[WHAT YOU ARE ASKED TO DO] The reply should consist of the full listing, repeated word for word.

═══

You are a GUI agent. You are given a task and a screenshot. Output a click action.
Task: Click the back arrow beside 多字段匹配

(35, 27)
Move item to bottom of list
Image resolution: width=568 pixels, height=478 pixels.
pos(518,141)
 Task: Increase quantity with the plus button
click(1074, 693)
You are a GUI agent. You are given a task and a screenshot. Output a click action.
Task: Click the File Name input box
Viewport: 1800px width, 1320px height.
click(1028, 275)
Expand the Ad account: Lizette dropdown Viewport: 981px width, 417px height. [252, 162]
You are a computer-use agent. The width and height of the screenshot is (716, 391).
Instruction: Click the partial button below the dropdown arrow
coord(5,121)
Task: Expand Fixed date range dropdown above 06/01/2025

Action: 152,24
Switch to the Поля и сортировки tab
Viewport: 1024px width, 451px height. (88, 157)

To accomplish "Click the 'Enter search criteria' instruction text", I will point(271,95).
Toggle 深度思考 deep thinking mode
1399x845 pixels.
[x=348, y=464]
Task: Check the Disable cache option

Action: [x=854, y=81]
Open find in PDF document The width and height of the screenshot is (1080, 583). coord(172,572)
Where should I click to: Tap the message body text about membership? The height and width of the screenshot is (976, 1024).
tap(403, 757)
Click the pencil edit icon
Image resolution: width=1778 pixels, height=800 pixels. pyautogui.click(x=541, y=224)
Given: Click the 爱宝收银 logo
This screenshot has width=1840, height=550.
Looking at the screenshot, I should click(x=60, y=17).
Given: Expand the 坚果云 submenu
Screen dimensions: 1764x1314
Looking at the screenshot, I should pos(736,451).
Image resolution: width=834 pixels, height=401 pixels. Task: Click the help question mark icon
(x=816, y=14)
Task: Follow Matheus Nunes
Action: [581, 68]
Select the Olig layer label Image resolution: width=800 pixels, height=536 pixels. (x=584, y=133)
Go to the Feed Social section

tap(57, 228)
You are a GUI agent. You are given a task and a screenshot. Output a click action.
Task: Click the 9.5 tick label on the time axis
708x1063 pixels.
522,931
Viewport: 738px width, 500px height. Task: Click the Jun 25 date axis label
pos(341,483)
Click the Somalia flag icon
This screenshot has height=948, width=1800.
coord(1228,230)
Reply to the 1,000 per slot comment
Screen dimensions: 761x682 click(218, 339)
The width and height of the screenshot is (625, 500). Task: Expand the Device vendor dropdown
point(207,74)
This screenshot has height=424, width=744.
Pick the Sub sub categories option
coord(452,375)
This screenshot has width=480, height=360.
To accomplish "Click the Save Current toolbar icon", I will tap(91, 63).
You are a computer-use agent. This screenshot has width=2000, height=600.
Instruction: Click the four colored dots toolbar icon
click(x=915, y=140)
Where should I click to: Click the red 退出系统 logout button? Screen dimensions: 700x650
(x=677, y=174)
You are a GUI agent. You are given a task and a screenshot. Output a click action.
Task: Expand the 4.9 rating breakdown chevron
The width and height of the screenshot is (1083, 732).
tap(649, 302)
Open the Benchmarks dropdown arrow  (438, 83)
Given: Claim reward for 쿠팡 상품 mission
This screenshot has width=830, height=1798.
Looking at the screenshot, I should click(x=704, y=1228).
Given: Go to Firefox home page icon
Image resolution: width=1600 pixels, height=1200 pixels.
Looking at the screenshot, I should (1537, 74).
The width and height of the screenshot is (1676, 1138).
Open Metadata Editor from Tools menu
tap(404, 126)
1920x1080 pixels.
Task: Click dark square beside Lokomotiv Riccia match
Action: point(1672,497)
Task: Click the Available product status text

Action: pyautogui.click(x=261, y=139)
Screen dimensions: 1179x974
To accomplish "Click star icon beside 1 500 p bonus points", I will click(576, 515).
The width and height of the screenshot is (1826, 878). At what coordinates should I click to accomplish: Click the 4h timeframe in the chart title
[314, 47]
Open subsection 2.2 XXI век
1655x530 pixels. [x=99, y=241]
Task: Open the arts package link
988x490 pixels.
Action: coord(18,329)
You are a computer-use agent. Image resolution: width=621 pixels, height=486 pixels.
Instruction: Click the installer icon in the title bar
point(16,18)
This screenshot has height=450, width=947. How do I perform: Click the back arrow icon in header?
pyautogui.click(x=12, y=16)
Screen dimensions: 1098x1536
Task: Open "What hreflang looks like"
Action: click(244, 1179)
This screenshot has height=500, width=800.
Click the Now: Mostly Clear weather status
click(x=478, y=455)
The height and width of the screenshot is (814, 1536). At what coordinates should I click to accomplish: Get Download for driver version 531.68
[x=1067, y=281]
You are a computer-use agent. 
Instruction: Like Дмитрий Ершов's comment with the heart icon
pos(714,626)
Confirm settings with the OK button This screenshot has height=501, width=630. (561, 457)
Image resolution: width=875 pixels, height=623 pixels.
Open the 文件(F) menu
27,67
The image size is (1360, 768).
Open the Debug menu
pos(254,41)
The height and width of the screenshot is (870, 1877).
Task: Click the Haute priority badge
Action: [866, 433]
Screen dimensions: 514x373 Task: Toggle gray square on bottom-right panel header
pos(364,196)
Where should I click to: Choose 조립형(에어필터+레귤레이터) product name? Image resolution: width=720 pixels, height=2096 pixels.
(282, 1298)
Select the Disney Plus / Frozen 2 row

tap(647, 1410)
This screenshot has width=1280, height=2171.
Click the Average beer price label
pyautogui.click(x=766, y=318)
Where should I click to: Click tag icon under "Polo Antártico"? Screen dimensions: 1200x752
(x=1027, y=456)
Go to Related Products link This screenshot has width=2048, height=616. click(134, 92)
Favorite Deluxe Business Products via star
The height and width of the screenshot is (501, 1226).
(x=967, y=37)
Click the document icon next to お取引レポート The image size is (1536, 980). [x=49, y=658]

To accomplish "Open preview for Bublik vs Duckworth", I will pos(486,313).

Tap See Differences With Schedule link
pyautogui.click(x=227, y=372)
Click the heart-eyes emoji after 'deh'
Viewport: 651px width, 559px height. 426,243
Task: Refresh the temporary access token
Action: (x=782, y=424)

═══

[OUTPUT FOR THIS TASK]
You are a GUI agent. You are given a task and a screenshot. Output a click action.
Task: Click the back arrow beside 多字段匹配

(35, 27)
Move item to bottom of list
Image resolution: width=568 pixels, height=478 pixels.
pos(518,141)
 Task: Increase quantity with the plus button
click(1074, 693)
You are a GUI agent. You are given a task and a screenshot. Output a click action.
Task: Click the File Name input box
Viewport: 1800px width, 1320px height.
click(1028, 275)
Expand the Ad account: Lizette dropdown Viewport: 981px width, 417px height. [252, 162]
You are a computer-use agent. The width and height of the screenshot is (716, 391).
Instruction: Click the partial button below the dropdown arrow
coord(5,121)
Task: Expand Fixed date range dropdown above 06/01/2025

Action: 152,24
Switch to the Поля и сортировки tab
Viewport: 1024px width, 451px height. (88, 157)

To accomplish "Click the 'Enter search criteria' instruction text", I will point(271,95).
Toggle 深度思考 deep thinking mode
1399x845 pixels.
[x=348, y=464]
Task: Check the Disable cache option

Action: [x=854, y=81]
Open find in PDF document The width and height of the screenshot is (1080, 583). coord(172,572)
Where should I click to: Tap the message body text about membership? The height and width of the screenshot is (976, 1024).
tap(403, 757)
Click the pencil edit icon
Image resolution: width=1778 pixels, height=800 pixels. pyautogui.click(x=541, y=224)
Given: Click the 爱宝收银 logo
This screenshot has width=1840, height=550.
Looking at the screenshot, I should click(x=60, y=17).
Given: Expand the 坚果云 submenu
Screen dimensions: 1764x1314
Looking at the screenshot, I should pos(736,451).
Image resolution: width=834 pixels, height=401 pixels. Task: Click the help question mark icon
(x=816, y=14)
Task: Follow Matheus Nunes
Action: [581, 68]
Select the Olig layer label Image resolution: width=800 pixels, height=536 pixels. (x=584, y=133)
Go to the Feed Social section

tap(57, 228)
You are a GUI agent. You are given a task and a screenshot. Output a click action.
Task: Click the 9.5 tick label on the time axis
708x1063 pixels.
522,931
Viewport: 738px width, 500px height. Task: Click the Jun 25 date axis label
pos(341,483)
Click the Somalia flag icon
This screenshot has height=948, width=1800.
coord(1228,230)
Reply to the 1,000 per slot comment
Screen dimensions: 761x682 click(218, 339)
The width and height of the screenshot is (625, 500). Task: Expand the Device vendor dropdown
point(207,74)
This screenshot has height=424, width=744.
Pick the Sub sub categories option
coord(452,375)
This screenshot has width=480, height=360.
To accomplish "Click the Save Current toolbar icon", I will tap(91, 63).
You are a computer-use agent. This screenshot has width=2000, height=600.
Instruction: Click the four colored dots toolbar icon
click(x=915, y=140)
Where should I click to: Click the red 退出系统 logout button? Screen dimensions: 700x650
(x=677, y=174)
You are a GUI agent. You are given a task and a screenshot. Output a click action.
Task: Expand the 4.9 rating breakdown chevron
The width and height of the screenshot is (1083, 732).
tap(649, 302)
Open the Benchmarks dropdown arrow  (438, 83)
Given: Claim reward for 쿠팡 상품 mission
This screenshot has width=830, height=1798.
Looking at the screenshot, I should click(x=704, y=1228).
Given: Go to Firefox home page icon
Image resolution: width=1600 pixels, height=1200 pixels.
Looking at the screenshot, I should (1537, 74).
The width and height of the screenshot is (1676, 1138).
Open Metadata Editor from Tools menu
tap(404, 126)
1920x1080 pixels.
Task: Click dark square beside Lokomotiv Riccia match
Action: point(1672,497)
Task: Click the Available product status text

Action: pyautogui.click(x=261, y=139)
Screen dimensions: 1179x974
To accomplish "Click star icon beside 1 500 p bonus points", I will click(576, 515).
The width and height of the screenshot is (1826, 878). At what coordinates should I click to accomplish: Click the 4h timeframe in the chart title
[314, 47]
Open subsection 2.2 XXI век
1655x530 pixels. [x=99, y=241]
Task: Open the arts package link
988x490 pixels.
Action: coord(18,329)
You are a computer-use agent. Image resolution: width=621 pixels, height=486 pixels.
Instruction: Click the installer icon in the title bar
point(16,18)
This screenshot has height=450, width=947. How do I perform: Click the back arrow icon in header?
pyautogui.click(x=12, y=16)
Screen dimensions: 1098x1536
Task: Open "What hreflang looks like"
Action: click(244, 1179)
This screenshot has height=500, width=800.
Click the Now: Mostly Clear weather status
click(x=478, y=455)
The height and width of the screenshot is (814, 1536). At what coordinates should I click to accomplish: Get Download for driver version 531.68
[x=1067, y=281]
You are a computer-use agent. 
Instruction: Like Дмитрий Ершов's comment with the heart icon
pos(714,626)
Confirm settings with the OK button This screenshot has height=501, width=630. (561, 457)
Image resolution: width=875 pixels, height=623 pixels.
Open the 文件(F) menu
27,67
The image size is (1360, 768).
Open the Debug menu
pos(254,41)
The height and width of the screenshot is (870, 1877).
Task: Click the Haute priority badge
Action: [866, 433]
Screen dimensions: 514x373 Task: Toggle gray square on bottom-right panel header
pos(364,196)
Where should I click to: Choose 조립형(에어필터+레귤레이터) product name? Image resolution: width=720 pixels, height=2096 pixels.
(282, 1298)
Select the Disney Plus / Frozen 2 row

tap(647, 1410)
This screenshot has width=1280, height=2171.
Click the Average beer price label
pyautogui.click(x=766, y=318)
Where should I click to: Click tag icon under "Polo Antártico"? Screen dimensions: 1200x752
(x=1027, y=456)
Go to Related Products link This screenshot has width=2048, height=616. click(134, 92)
Favorite Deluxe Business Products via star
The height and width of the screenshot is (501, 1226).
(x=967, y=37)
Click the document icon next to お取引レポート The image size is (1536, 980). [x=49, y=658]

To accomplish "Open preview for Bublik vs Duckworth", I will pos(486,313).

Tap See Differences With Schedule link
pyautogui.click(x=227, y=372)
Click the heart-eyes emoji after 'deh'
Viewport: 651px width, 559px height. 426,243
Task: Refresh the temporary access token
Action: (x=782, y=424)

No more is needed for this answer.